For the software engineers in the audience, there’s likely to be no small amount of schadenfreude from reading this story. Not just because it represents some pretty serious teething problems in the rush to roll out AI in DevOps, but because doing anything experimental in production is another easily-avoided problem.

In this case, the data was later restored from backups, and Replit’s CEO issued a public apology, calling the incident unacceptable and outlining immediate structural fixes. But a recent study from Veracode suggests that this is far from an isolated incident. Looking at 80 curated coding tasks across more than 100 generative AI models, researchers found that 45% of code produced contained known security vulnerabilities, even when a safer method was available. The report suggests that this isn’t a question of model size or technical sophistication. It may, as is often the case with AI, come down to simple training data, which dutifully reflects flawed code from real world examples. After all these tools are designed to produce plausible, not secure output. 

As Vijay Dilwale, a principal consultant at Black Duck, puts it: “LLMs can write code that works, but not necessarily code that’s safe. They don’t understand threat models or risk context the way security engineers do. As GenAI becomes a bigger part of how software gets built, we have to remember: security doesn’t come for free. It has to be part of the process.”

Why does this matter to beauty and fashion? Because, whether we like to admit it or not, just as the industries are moving into spaces that require them to hold, secure, and govern a much wider corpus of data about their users, they are also beginning (like all industries) to deepen their technology ecosystems – which means outsourcing more and more core processes to systems provided by third party vendors.

According to recent analysis, half of all breaches last year could be traced to a third-party vulnerability. The breach at a storied UK brand earlier this year, which reportedly exposed sensitive customer data, is thought to have originated with a third party supplier who had access to sensitive systems and data. So while all the key fashion and beauty tech companies that The Interline is aware of have invested heavily in their own information security and have hardened against attack to the level required by enterprise software vendors, there is no accounting for the risk vectors that can be exposed by third parties – especially when those third parties either use generative AI in delivering their services, or are AI model providers or agents themselves.

“What about companies that don’t want to experiment with virtual try-on?” you might ask. Well, those are likely to be able to avoid an initial wave of potential breaches, but in the long run it may become desirable (or even inevitable) to age-gate content, experiences, or certain purchases. And age-gating itself, not to mention the third party platforms that support it, is also at the root of another story this week.

Over the last few days, the UK government has come under pressure over its choice of age-gating providers, after questions were raised about how some of these services were storing and managing sensitive identity data. 

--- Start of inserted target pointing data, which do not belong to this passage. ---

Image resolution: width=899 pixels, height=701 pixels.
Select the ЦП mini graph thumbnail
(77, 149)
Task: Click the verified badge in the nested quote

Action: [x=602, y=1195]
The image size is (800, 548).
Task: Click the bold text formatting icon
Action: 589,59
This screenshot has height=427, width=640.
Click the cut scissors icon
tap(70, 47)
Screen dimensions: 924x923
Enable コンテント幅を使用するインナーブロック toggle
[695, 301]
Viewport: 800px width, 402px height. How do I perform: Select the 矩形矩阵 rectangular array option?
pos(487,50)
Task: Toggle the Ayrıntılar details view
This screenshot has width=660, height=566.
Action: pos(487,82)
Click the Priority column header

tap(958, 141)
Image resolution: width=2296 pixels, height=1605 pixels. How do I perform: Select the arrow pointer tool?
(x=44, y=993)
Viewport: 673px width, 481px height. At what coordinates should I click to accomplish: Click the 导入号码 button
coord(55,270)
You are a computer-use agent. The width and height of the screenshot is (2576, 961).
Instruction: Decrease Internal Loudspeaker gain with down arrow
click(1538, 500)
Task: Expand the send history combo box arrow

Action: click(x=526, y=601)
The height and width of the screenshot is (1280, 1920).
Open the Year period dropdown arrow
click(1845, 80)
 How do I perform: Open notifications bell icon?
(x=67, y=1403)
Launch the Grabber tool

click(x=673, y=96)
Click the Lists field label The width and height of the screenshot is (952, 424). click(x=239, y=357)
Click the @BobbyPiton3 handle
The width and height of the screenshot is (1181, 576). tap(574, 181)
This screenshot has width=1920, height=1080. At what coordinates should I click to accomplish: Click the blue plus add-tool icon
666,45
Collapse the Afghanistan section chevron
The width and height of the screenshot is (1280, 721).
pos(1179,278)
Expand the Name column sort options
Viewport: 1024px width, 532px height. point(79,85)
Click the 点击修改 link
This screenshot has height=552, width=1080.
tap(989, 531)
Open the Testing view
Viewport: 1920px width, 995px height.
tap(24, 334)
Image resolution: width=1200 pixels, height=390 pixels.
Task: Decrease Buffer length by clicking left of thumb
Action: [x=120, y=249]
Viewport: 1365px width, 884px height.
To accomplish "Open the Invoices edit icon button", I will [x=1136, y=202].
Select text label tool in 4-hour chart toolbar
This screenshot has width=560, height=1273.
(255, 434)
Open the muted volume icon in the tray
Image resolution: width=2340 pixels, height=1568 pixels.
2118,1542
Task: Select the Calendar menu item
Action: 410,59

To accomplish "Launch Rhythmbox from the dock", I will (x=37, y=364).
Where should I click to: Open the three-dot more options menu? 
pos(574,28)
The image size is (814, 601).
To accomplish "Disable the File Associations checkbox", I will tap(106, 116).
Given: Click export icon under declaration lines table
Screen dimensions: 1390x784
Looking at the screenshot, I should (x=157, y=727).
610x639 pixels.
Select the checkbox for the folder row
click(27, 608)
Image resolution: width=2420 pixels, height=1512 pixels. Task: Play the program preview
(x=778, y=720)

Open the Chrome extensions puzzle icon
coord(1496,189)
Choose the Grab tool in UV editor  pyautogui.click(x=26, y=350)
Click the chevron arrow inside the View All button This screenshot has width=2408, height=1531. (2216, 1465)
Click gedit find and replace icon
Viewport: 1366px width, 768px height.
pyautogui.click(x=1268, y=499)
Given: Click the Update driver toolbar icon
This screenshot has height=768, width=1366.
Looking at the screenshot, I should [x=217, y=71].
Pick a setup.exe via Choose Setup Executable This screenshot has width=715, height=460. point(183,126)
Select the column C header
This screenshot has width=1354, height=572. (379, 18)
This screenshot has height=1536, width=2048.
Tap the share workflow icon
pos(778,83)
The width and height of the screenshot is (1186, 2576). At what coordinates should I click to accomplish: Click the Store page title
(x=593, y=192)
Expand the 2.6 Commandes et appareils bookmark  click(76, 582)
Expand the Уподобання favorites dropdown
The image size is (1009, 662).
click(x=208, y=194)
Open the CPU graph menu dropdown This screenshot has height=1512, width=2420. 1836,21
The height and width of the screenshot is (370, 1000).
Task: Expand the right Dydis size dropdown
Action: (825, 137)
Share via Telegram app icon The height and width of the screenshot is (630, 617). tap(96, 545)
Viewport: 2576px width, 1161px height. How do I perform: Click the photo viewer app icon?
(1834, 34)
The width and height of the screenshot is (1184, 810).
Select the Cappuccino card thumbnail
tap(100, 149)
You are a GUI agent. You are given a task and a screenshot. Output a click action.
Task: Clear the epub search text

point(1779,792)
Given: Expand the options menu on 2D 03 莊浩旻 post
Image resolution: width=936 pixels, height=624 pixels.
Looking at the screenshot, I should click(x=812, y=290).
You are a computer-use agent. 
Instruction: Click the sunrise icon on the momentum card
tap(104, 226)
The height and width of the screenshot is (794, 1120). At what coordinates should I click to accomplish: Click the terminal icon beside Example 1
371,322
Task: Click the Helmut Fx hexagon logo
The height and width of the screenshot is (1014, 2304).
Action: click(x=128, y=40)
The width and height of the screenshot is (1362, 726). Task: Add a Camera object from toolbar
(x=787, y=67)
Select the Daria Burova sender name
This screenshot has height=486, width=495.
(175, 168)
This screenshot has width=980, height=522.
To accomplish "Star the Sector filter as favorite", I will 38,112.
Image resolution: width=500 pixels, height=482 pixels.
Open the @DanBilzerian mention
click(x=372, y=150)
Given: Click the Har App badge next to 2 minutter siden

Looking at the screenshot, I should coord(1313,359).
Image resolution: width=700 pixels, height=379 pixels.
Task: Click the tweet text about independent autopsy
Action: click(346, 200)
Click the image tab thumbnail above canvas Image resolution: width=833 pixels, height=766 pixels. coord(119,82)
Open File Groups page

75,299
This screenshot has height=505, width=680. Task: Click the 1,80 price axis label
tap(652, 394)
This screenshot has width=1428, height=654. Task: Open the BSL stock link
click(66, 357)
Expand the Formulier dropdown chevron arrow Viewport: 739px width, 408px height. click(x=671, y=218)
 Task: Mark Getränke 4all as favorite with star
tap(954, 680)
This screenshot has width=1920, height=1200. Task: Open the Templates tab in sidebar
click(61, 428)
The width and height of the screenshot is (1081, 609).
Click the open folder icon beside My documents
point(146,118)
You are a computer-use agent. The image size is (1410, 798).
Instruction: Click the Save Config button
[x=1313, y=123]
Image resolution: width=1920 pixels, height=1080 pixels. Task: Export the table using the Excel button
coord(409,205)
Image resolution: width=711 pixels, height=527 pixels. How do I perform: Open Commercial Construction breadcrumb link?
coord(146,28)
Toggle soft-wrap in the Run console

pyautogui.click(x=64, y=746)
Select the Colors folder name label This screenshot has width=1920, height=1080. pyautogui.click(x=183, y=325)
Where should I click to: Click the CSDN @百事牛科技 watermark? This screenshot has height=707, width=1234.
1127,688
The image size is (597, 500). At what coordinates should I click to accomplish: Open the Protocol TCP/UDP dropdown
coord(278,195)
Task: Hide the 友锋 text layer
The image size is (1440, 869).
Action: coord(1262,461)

Many of the same platforms that are now being deployed in the UK to age-check users of web services are also systems that have seen testing in other areas (legal contracts in property purchasing, vehicle leasing etc. have required users to take selfies and scan driver’s licenses for a while), but it’s only when a wider roll-out happens that they really undergo complete penetration testing. And this story is a reminder that, just because something works in one context, or by one definition, doesn’t necessarily mean that it’s secure enough to deploy in other scenarios. And as more of fashion’s systems are written with AI or handed over to third party platforms, and as the industry takes on more responsibility for user privacy, it’s likely not enough to simply focus on what the tools do. The real question runs deeper, centered around how they’re built, who controls them, and what happens when something breaks.